Harijsi · March 18, 2021, 8:06am

Dear @cudroiu,

Thank you for all the help! After some monitoring, it appears that S-2 query and download are now operational with ApiHub and Max Connections set to “1” (I had previously changed it for troubleshooting). However, I have noticed that the downloader skips tiles for some dates. Are there any eligibility criteria for download as well (e.g., cloud cover)?

Best,
Harijs

cudroiu · March 18, 2021, 8:40am

Dear Harijsi,

If you refer to the L2A products created by MAJA (what you see in the website, Products tab), yes, MAJA do not process the products that have cloud coverage > 90%.

Best regards,
Cosmin

Harijsi · March 18, 2021, 9:56am

Dear Cosmin,

I was referring to L1C data downloaded from SciHub, since there seems to be an omission of downloaded data for March 15th. Is there a quick way to re-query products from the start of the season?

Best,
Harijs

cudroiu · March 18, 2021, 10:35am

Dear Harijsi,

Yes, you can force querying from the start of the season like described here:

Or you can use this script:
force_download_restart.zip (1.3 KB)

Best regards,
Cosmin

Harijsi · May 26, 2021, 11:06am

Dear @cudroiu,

Thank you for all the help so far. We have finally set up the dedicated system and now are ready to transfer the products. Before doing so, I wanted to clarify one thing.

We have already copied the downloaded and processed data from mnt/archive to the new server with a fresh install.
However, the new system does not yet have any sites defined. Before doing the db dump/import procedure, should we create a new site and season with the exact same name as on the old server and only then import the databases?

Huge thanks again!

Best,
Harijs

cudroiu · May 26, 2021, 2:36pm

Dear Harijsi,

I think after you install the Sen4CAP system on the new system (and already copied the /mnt/archive from the old to the /mnt/archive of the new one) you can directly dump the database on the old system and import it on the new one, without the need to create site and seasons (as you will dump/import site and season tables too).
Just one remark, please pay attention for your downloader_history and product tables to have all the paths to /mnt/archive and not resolved paths (if /mnt/archive is a symlink on the old machine). Otherwise you can get to the new system with some paths that are do not exist on the new system. But for that, you can simply run on the new machine an sql replace command to corect the issue (if it is the case).

Hope this helps.

Best regards,
Cosmin

Harijsi · May 27, 2021, 8:14am

Dear @cudroiu,

Thank you so much for the very fast response!
So as I understand - we dump the entirety of the psql sen4cap database from the old server (not just a couple of tables, as mentioned before) and then import the entire db into the new, fresh install? Is that right?

Best,
Harijs

cudroiu · May 27, 2021, 8:40am

Yes, I think it will be safer to dump all the database in order to keep all the ids (for sites, seasons etc.) as they were on the original machine otherwise you will end on the target machine with some ids invalid for site_id, for example. In updated my post from February to specify that all tables should be imported, for safety.
If you prefer, you could have a look over the update.sh script in the installation package, and you will notice there the operations needed:

sudo systemctl stop sen2agri-executor sen2agri-orchestrator sen2agri-http-listener sen2agri-demmaccs sen2agri-demmaccs.timer sen2agri-monitor-agent sen2agri-scheduler sen2agri-services

echo “Backing up database”
sudo -u postgres pg_dumpall > /tmp/db.sql

Here I think you will have to also drop the sen4cap database on the target machine (as it does not product/sites data yet)

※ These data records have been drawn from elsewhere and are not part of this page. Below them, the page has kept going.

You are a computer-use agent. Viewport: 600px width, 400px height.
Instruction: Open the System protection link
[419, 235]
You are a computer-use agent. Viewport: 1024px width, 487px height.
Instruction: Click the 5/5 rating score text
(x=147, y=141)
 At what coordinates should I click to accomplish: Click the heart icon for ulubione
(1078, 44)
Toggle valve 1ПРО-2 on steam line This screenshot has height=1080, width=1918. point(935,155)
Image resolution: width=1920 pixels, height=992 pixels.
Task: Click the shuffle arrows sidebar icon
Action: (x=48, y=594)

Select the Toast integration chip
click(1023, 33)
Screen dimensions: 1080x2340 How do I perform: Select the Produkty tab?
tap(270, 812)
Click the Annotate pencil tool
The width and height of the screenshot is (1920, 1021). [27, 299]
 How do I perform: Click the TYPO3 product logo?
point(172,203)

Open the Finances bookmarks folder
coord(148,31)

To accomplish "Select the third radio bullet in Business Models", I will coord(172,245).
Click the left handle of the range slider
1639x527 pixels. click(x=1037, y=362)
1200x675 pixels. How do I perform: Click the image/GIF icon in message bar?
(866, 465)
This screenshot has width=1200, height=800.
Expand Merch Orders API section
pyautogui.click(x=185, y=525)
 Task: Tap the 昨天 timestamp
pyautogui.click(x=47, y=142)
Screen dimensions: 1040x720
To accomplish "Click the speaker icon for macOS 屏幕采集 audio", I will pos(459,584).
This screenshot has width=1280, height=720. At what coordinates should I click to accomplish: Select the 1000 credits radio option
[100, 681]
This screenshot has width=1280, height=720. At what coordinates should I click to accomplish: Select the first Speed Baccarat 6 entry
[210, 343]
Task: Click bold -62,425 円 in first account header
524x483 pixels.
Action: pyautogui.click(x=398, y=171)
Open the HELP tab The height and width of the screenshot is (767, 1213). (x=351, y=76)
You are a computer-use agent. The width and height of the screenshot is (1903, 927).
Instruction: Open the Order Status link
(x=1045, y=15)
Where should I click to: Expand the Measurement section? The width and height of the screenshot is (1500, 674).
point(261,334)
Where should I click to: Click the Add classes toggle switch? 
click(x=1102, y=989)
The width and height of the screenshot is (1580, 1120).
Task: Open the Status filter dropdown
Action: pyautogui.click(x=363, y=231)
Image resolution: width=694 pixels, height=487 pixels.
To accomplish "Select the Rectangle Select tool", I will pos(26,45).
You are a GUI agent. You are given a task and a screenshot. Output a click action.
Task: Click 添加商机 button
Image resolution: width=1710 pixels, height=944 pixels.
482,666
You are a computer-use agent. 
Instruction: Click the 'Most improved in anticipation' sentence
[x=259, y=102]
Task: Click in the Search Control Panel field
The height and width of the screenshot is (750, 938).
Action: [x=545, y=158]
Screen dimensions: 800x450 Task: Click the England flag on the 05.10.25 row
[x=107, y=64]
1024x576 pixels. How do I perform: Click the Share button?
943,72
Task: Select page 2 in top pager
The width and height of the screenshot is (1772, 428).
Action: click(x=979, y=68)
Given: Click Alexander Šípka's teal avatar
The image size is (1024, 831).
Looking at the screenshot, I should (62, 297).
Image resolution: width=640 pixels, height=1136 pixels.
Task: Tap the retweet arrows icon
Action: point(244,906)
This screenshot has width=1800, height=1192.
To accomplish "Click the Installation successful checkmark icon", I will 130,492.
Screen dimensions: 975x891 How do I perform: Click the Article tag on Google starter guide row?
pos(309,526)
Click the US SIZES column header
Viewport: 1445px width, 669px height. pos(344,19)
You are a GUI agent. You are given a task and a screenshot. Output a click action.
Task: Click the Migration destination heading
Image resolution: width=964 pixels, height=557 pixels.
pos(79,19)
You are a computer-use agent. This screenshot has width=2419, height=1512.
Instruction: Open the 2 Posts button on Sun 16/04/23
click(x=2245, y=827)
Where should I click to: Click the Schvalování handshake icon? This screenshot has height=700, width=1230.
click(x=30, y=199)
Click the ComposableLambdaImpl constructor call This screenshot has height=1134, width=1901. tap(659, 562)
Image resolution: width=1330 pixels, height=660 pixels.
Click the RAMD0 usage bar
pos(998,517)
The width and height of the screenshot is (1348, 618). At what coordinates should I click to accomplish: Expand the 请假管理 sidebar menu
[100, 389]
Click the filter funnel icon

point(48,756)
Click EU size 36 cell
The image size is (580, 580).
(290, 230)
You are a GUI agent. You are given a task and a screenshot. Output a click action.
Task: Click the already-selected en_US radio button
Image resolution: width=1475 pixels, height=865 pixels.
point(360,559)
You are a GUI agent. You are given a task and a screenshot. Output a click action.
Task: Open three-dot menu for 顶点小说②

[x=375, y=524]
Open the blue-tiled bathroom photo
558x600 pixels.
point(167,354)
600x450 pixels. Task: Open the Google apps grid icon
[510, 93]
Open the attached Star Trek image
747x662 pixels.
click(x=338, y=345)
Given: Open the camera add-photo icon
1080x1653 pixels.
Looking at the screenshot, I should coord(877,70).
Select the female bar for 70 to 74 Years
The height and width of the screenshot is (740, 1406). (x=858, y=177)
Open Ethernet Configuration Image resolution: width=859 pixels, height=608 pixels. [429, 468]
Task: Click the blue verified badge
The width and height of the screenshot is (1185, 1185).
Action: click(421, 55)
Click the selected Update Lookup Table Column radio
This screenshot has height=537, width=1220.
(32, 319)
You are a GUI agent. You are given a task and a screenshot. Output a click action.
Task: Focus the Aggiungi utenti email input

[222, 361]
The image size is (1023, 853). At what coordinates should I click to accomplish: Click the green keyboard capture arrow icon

echo "Restoring database backup"
psql -U postgres -f /tmp/db.sql

sudo systemctl start sen2agri-executor sen2agri-orchestrator sen2agri-http-listener sen2agri-demmaccs sen2agri-demmaccs.timer sen2agri-monitor-agent sen2agri-scheduler sen2agri-services

Hope this helps.

Best regards,
Cosmin

Harijsi · May 31, 2021, 8:41am

Dear @cudroiu,

We have successfully migrated the system and database, for now it seems that it is working as intended (regarding data acquisition and processing). The MAJA errors I mentioned in another thread are also absent at the moment. There is some suspicion that still some clear sky dates might be getting skipped by L2A, but for consistency’s sake I will keep it out of this thread.

Thank you for assisting us with switch of systems, your help is immensely appreciated!

Best,
Harijs